OCTで医療従事者が押さえるべきポイントは、「瘢痕化した病変は境界が比較的はっきり見えることが多い」一方で、「再燃すると境界の明瞭さが落ち、滲出所見が付く」という動的な捉え方です。近視性黄斑部新生血管(MNV)のガイドラインでは、抗VEGF治療後に瘢痕化したMNVがRPEに囲い込まれ、OCT上で高反射のラインで縁取られること、そして再燃でそのラインが不明瞭化しうることが示されています。再燃の変化は強くないこともあるため、過去画像との比較が実務上の要です。
近視性黄斑部新生血管の診療ガイドライン(OCT所見・囲い込み・再燃評価)
また「瘢痕=終わった病変」と決めつけると、治療介入のタイミングを逃しやすくなります。近視性MNVでは、活動性があれば治療が必要であり、活動性判断にはOCTに加えてFA/OCTAが重要とされます。OCTAは血流の有無の評価ができる一方で、瘢痕期/萎縮期でも血流シグナルが残ることがあり、活動性評価には向きにくいという“落とし穴”も整理されています。
臨床での観察ポイントを、脈絡膜瘢痕を見た瞬間の「次の手」に落とし込むと以下です。
- 🔍 OCTで確認:網膜下液、囊胞様黄斑浮腫、SHRM、出血に対応する高反射、RPEラインの連続性。
- 🧭 過去画像と比較:囲い込み(encapsulation)の明瞭さ、滲出の増減、外網膜構造(EZなど)の変化。
- 🗓️ フォロー設計:症状(歪視・中心暗点)の有無が鋭敏な指標になりうるため、患者訴えも合わせて再燃を拾う。
脈絡膜瘢痕と蛍光眼底造影
脈絡膜瘢痕の診療でFA(フルオレセイン蛍光眼底造影)が強いのは、「今、漏れているか」「血管性病変が隠れていないか」を比較的はっきり見せてくれる点です。とくに病的近視で問題になるのが、近視性MNVと単純型黄斑部出血の鑑別です。ガイドラインでは、眼底所見とOCTだけでは鑑別が難しい場合がしばしばあり、FAまたはOCTAでMNVの存在確認が必要とされています。さらに、近視性MNVでは出血があってもその中に過蛍光が示されることが多いのに対し、単純型黄斑部出血では蛍光ブロックとして観察される、という対比が明確に示されています。

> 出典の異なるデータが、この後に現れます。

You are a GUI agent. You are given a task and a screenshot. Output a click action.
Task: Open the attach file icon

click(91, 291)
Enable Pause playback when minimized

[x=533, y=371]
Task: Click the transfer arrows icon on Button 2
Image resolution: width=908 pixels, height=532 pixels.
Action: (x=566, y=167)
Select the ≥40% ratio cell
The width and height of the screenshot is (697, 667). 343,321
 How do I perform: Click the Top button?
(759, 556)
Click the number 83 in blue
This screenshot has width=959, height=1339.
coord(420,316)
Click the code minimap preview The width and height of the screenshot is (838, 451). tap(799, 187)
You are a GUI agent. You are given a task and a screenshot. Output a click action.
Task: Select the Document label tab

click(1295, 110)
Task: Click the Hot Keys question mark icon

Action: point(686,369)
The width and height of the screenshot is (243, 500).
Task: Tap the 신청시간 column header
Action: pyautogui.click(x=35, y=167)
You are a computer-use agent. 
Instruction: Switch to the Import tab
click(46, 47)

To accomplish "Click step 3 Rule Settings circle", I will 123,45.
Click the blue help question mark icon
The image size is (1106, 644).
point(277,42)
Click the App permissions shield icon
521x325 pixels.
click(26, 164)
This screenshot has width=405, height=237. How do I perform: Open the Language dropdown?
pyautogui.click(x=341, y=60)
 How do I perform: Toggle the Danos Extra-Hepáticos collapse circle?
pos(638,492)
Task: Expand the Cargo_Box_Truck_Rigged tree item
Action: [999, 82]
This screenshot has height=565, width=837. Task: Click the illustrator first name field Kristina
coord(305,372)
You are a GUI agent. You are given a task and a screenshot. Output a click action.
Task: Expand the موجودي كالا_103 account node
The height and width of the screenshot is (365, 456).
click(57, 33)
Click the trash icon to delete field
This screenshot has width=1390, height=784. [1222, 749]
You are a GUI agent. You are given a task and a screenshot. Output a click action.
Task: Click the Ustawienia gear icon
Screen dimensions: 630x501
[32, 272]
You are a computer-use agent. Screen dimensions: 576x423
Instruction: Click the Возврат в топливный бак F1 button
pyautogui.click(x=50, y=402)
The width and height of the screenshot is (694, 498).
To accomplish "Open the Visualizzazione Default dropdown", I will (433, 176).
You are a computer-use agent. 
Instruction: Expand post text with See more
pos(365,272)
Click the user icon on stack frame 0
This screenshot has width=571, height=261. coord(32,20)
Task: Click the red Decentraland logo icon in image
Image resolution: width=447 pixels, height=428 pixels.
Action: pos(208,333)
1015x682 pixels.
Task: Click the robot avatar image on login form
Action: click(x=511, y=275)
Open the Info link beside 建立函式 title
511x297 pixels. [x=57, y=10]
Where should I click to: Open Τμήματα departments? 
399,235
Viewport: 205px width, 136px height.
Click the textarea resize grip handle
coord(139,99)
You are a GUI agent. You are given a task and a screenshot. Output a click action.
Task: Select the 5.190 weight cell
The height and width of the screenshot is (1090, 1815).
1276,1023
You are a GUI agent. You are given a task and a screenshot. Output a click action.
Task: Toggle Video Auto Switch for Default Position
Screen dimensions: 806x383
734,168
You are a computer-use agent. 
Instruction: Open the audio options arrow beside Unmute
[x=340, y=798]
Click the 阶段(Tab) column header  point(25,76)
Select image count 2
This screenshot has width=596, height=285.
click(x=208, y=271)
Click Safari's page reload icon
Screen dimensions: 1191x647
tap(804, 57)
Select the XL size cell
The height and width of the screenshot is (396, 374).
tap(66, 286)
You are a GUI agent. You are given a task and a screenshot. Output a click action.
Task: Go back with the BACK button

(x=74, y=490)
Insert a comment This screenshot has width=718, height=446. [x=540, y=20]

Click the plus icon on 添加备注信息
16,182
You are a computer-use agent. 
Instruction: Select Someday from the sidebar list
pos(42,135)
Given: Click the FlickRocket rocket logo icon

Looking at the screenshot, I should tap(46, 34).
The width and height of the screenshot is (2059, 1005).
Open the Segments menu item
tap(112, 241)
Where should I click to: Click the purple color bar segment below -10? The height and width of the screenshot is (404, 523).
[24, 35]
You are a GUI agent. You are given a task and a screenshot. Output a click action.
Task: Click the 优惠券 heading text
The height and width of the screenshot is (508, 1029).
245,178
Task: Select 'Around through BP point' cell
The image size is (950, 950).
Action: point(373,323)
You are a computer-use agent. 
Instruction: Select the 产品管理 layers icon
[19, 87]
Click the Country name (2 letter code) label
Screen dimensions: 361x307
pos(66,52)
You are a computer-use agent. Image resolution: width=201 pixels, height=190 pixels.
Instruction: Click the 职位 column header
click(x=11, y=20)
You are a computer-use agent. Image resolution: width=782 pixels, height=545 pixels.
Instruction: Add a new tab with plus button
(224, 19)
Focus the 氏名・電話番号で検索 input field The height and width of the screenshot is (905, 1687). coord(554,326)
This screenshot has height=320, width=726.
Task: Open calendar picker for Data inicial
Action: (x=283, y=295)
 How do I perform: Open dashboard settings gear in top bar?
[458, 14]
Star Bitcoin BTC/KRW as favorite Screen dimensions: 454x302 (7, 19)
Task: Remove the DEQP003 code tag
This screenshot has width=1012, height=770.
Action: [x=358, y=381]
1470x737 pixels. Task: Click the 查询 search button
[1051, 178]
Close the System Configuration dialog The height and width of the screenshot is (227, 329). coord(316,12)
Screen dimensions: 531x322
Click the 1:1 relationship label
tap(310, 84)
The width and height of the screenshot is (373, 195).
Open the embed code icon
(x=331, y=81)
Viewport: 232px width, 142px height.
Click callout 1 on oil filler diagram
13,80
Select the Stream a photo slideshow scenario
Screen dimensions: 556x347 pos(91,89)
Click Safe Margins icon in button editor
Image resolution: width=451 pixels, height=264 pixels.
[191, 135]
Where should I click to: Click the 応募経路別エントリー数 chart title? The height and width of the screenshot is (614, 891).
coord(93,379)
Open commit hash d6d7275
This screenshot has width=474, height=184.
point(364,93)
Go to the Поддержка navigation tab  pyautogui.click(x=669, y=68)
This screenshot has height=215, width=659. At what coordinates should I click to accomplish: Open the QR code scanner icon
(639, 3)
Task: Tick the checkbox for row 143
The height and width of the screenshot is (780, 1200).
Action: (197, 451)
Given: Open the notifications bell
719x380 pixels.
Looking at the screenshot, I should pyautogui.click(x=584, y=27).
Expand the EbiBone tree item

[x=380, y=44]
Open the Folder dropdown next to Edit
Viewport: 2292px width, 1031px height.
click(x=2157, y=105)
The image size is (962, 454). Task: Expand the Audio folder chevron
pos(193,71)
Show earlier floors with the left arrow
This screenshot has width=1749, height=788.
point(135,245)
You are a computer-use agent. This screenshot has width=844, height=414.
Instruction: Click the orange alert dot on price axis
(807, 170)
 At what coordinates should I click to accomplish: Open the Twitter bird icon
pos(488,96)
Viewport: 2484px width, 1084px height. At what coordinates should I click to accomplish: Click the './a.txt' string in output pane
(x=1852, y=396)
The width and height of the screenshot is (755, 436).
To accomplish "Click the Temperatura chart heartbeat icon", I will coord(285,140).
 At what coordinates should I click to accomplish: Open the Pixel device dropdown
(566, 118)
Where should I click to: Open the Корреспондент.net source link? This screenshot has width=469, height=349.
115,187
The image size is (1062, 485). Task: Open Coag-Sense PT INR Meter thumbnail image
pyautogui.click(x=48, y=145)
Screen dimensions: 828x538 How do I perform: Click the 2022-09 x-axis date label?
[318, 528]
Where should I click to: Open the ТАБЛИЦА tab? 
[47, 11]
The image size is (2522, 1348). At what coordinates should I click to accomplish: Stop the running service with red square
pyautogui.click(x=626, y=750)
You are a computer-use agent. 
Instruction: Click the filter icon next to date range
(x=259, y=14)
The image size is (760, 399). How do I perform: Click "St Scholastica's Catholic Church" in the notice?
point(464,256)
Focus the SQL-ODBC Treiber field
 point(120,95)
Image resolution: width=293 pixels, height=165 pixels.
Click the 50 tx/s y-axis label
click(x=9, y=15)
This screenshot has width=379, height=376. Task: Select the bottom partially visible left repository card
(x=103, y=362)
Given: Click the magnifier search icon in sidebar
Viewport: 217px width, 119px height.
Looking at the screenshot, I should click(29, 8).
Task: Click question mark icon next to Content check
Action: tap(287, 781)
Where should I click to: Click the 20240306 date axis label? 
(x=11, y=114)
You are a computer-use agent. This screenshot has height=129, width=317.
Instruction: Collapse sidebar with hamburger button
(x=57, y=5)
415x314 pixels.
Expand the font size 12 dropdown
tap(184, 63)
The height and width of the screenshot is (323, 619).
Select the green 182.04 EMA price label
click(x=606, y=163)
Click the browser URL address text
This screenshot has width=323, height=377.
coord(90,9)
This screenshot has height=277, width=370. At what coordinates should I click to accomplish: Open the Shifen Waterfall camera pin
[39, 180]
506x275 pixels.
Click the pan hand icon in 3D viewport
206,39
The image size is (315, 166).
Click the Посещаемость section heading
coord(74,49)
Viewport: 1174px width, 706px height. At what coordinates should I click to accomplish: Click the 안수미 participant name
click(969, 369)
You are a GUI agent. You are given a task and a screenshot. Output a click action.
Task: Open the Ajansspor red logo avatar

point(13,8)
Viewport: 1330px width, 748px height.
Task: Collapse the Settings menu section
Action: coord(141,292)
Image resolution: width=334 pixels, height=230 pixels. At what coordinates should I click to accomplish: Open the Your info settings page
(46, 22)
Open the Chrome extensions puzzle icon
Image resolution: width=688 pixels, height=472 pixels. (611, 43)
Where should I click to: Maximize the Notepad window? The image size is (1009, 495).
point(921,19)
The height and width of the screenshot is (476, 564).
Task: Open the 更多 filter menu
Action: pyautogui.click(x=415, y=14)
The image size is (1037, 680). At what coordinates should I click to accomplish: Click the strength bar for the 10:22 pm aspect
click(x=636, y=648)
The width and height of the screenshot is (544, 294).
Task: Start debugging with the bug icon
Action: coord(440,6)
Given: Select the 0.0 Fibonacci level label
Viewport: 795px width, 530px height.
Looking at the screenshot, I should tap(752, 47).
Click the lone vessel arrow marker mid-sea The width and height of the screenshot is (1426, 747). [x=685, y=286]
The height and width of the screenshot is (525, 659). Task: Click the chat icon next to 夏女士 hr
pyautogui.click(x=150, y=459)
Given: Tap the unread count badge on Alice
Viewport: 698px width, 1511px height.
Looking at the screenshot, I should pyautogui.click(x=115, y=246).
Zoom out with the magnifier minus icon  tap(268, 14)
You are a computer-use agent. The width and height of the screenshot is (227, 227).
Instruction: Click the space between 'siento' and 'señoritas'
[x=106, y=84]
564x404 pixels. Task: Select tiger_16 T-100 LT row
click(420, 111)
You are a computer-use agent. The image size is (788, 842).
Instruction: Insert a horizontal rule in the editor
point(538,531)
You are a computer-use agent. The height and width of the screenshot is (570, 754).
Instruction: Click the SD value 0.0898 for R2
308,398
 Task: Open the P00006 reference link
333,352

近視性黄斑部新生血管の診療ガイドライン(FAでの鑑別の要点)
つまり、同じ「出血+瘢痕っぽい変化」に見えても、FAで“漏れる点があるか”が治療方針を分けます。抗VEGFが必要なMNVなのか、自然吸収を待ちうる単純型黄斑部出血なのかで、患者説明もフォロー間隔もまったく変わるためです。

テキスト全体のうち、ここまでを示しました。